Excerpt provided:

TUCSON, Ariz., March 18, 2013 (GLOBE NEWSWIRE) -- The following statement was issued by the Arizona State Chapter of the Association of American Physicians and Surgeons:

"Arizona's Governor Jan Brewer, like some other Republican governors who say they oppose ObamaCare, is pushing for implementation of a key feature of the Affordable Care Act: an expansion of Medicaid.

"The media campaign features the standard formula of presenting hard-luck stories. An upstanding, hard-working citizen has, through no fault of her own, a serious illness, and has lost her insurance, right in the middle of treatment. The only answer: Enroll her in AHCCCS (pronounced 'access,' the Arizona Health Care Cost Containment System, the Arizona 100-percent managed care Medicaid system).

"We should be asking a couple of questions. First, will she get the treatment she needs from AHCCCS? Answer: not necessarily. She might not be able to find a doctor, or the system might not approve the treatment—or approve it soon enough.

"Second: what will happen if her income rises above the threshold of 133% of the federal poverty level? Answer: she will become ineligible for AHCCCS, possibly right in the middle of treatment.

"While 'job lock' ties people to a job because they fear losing health insurance, Medicaid is a poverty trap that locks people out of getting a job.

Work task 1:
Decide whether each statement agrees with the statement on Arizona's Medicaid expansion. Answer yes or no for each, quoting the words of the text that decide it.
(a) The statement came from the Arizona State Chapter of the Association of American Physicians and Surgeons.
(b) AHCCCS is pronounced "ax."
(c) A person becomes ineligible for AHCCCS once her income rises above 150% of the federal poverty level.
Work task 2:
Pick up the statement on Arizona's Medicaid expansion after its last sentence, and write the next paragraph or two in the same voice.
The material that follows is not needed for anything here.

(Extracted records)
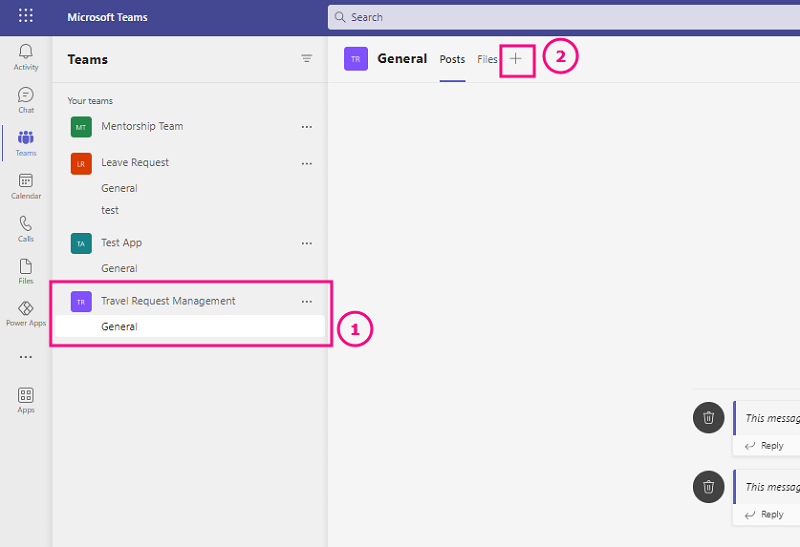Add a tab with plus button

[x=516, y=59]
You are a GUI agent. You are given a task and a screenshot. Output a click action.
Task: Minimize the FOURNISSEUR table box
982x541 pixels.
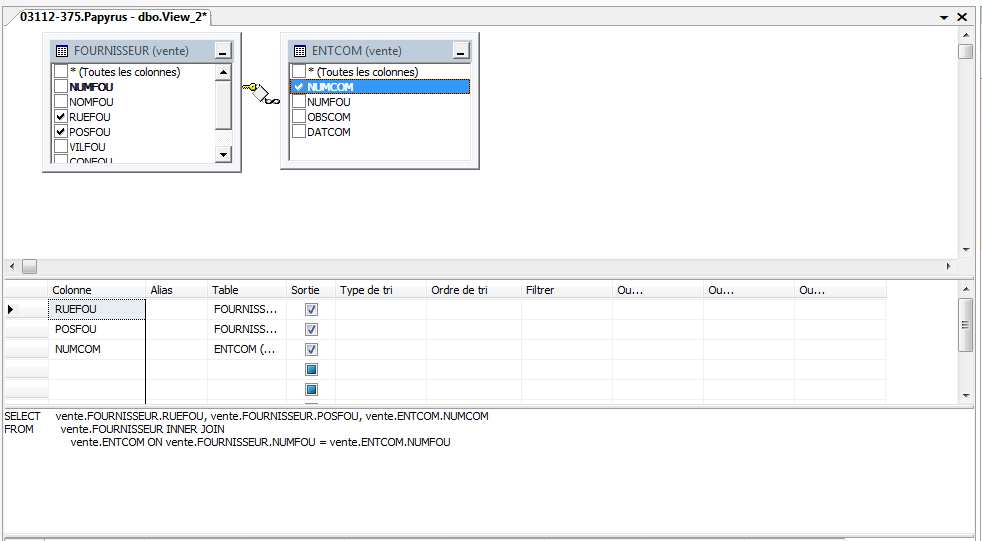(223, 51)
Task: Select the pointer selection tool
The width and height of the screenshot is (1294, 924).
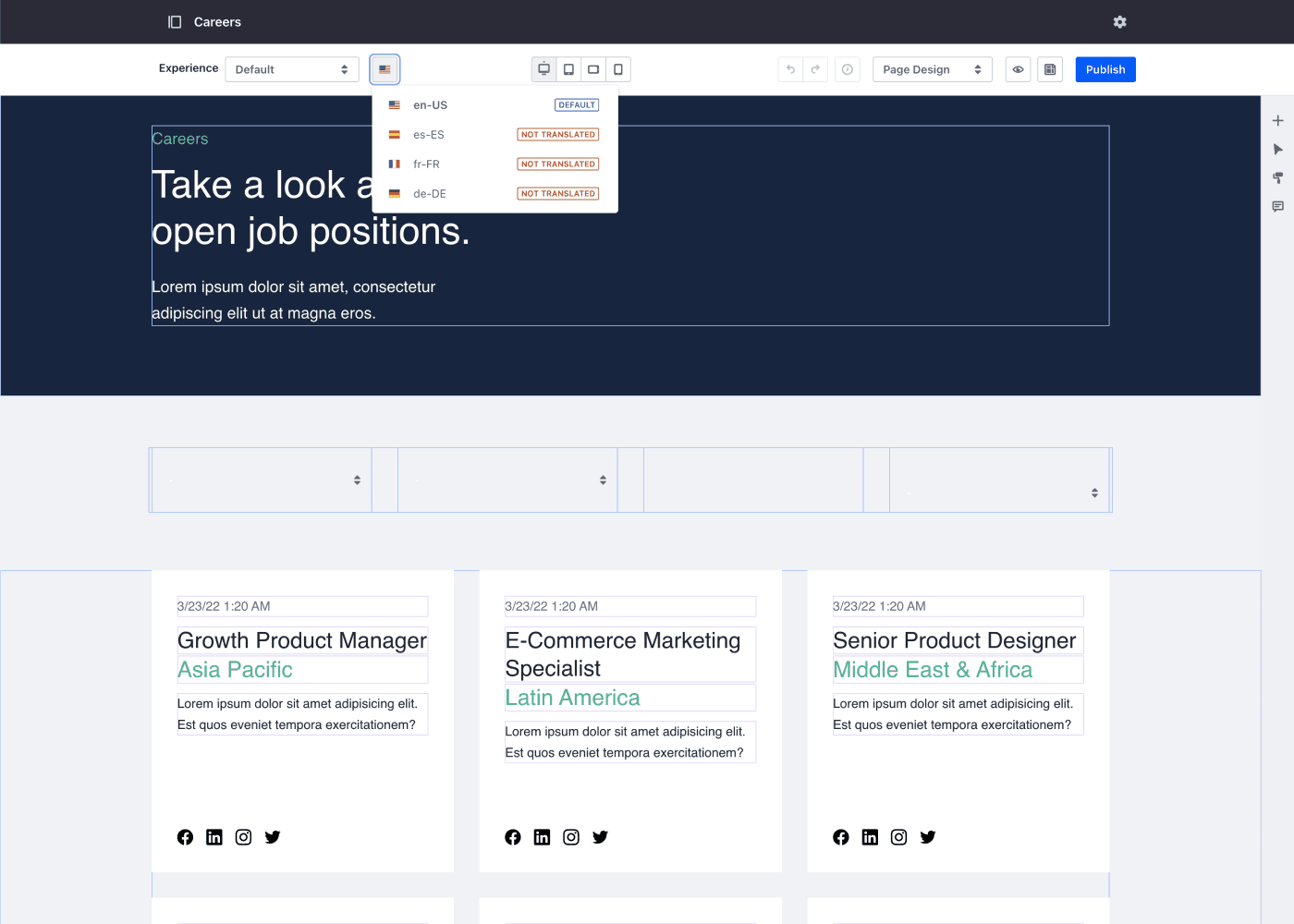Action: pos(1278,149)
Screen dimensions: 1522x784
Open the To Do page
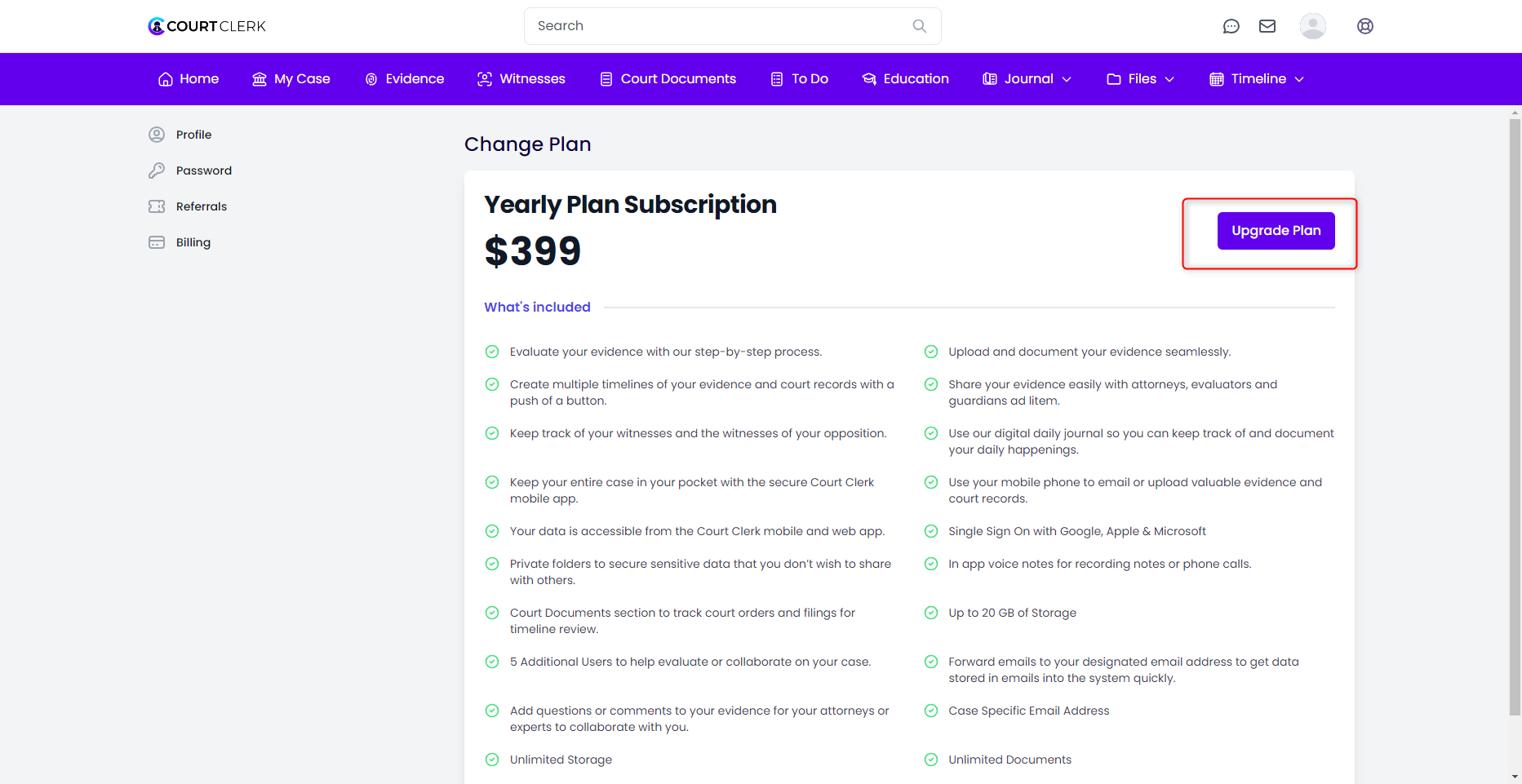800,79
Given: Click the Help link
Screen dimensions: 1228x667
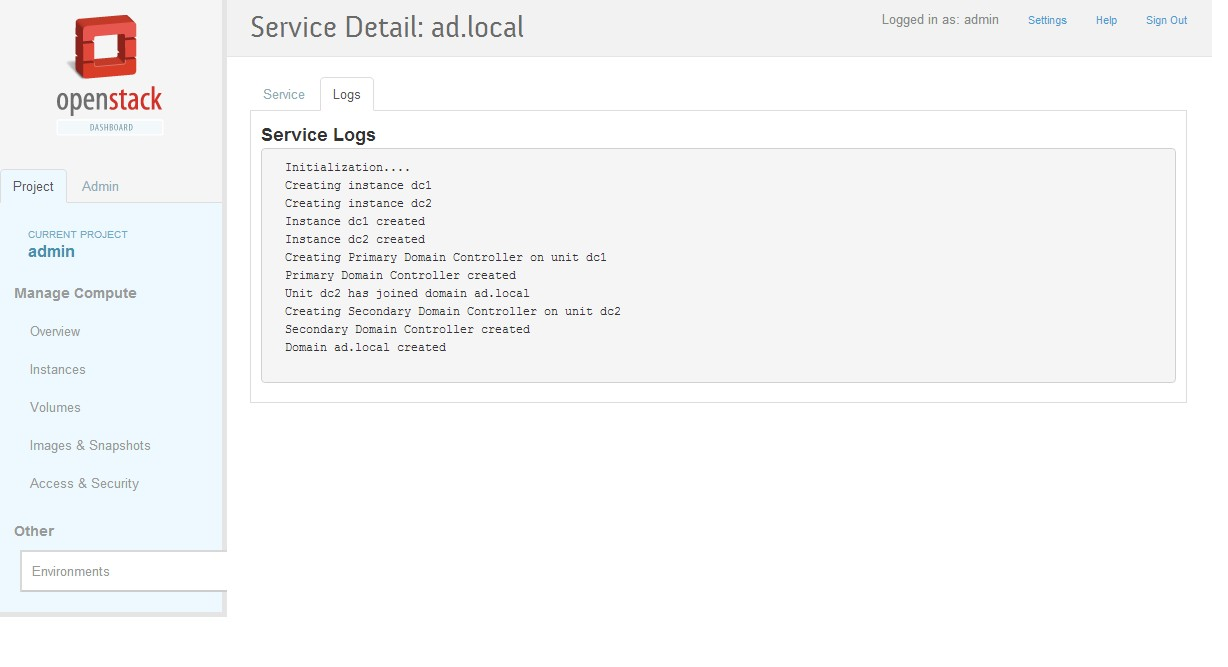Looking at the screenshot, I should click(x=1106, y=21).
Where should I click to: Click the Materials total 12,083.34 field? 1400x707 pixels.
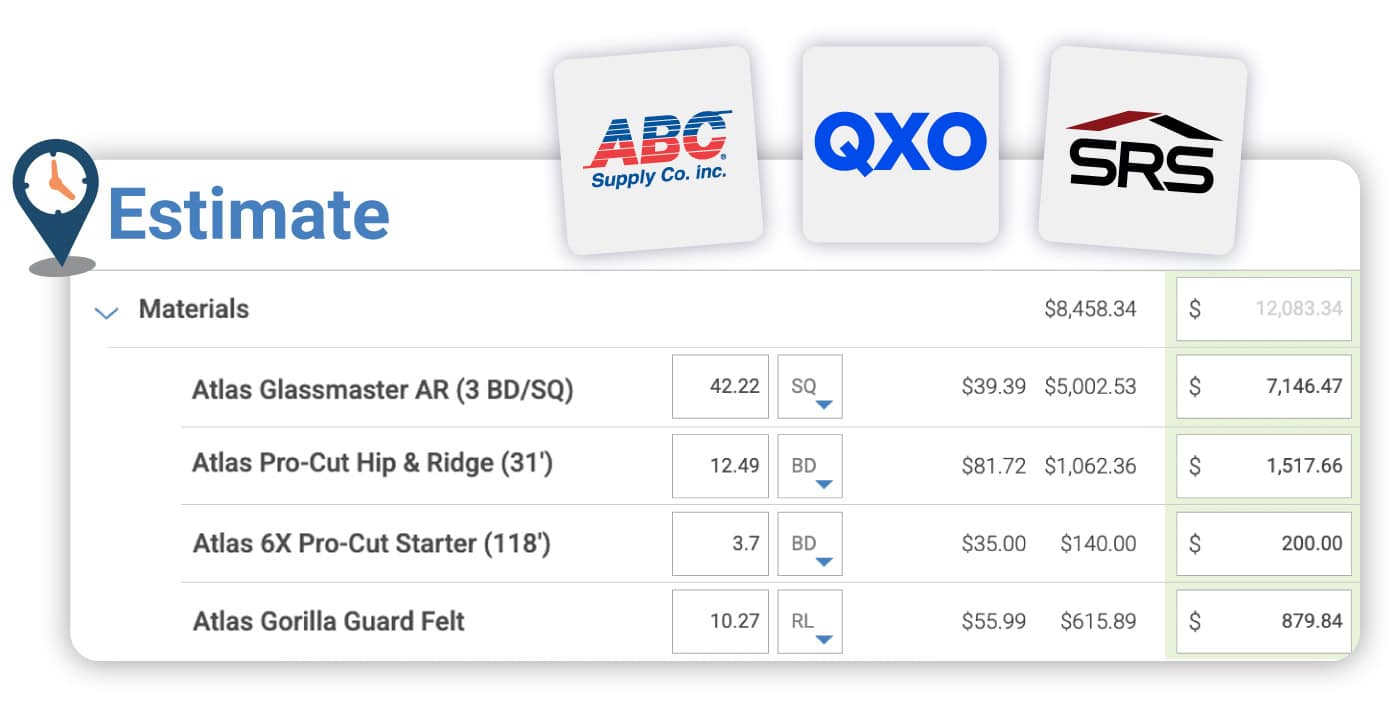(x=1263, y=309)
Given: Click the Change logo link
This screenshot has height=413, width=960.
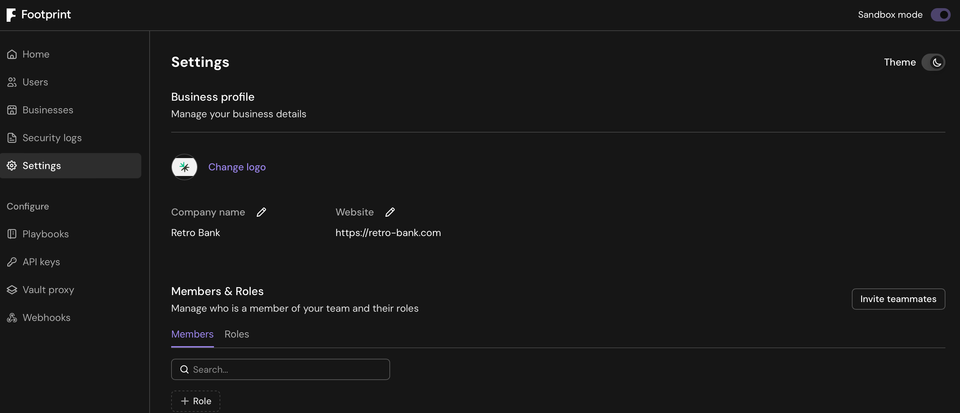Looking at the screenshot, I should click(x=237, y=167).
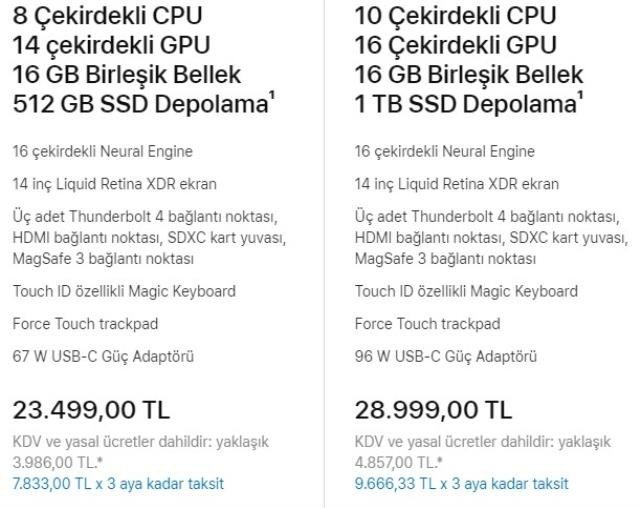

Task answer 1:
(a) Yes: "The following statement was issued by the Arizona State Chapter of the Association of American Physicians and Surgeons"
(b) No: "pronounced 'access,'"
(c) No: "what will happen if her income rises above the threshold of 133% of the federal poverty level? Answer: she will become ineligible for AHCCCS"

Task answer 2:
"A spokesman for Gov Brewer claimed that, according to the New England Journal of Medicine, a previous expansion of Medicaid saved lives. This study looked at death rates from all causes before and after expansion in three states (New York, Maine, and Arizona). Only in New York did a decline reach statistical significance. Less than 15% of the study population was on Medicaid, and Medicaid may have had nothing to do with the slight decline in mortality rate.

"The federal government promises to cover added costs, at least at first. Gov. Brewer proposes a 'circuit breaker' if funds are not available. If the federal government allows this, what happens to the program's new dependents?

"The governor didn't mention that the state might be able to seize the amount paid into AHCCCS on a person's behalf after age 55 from his estate, even if no actual services were received. For older patients, AHCCCS enrollment is a loan.

"Only one effect is certain: some $2 billion would flow into the coffers of program contractors—managed care plans—and maybe 25% would trickle down to hospitals."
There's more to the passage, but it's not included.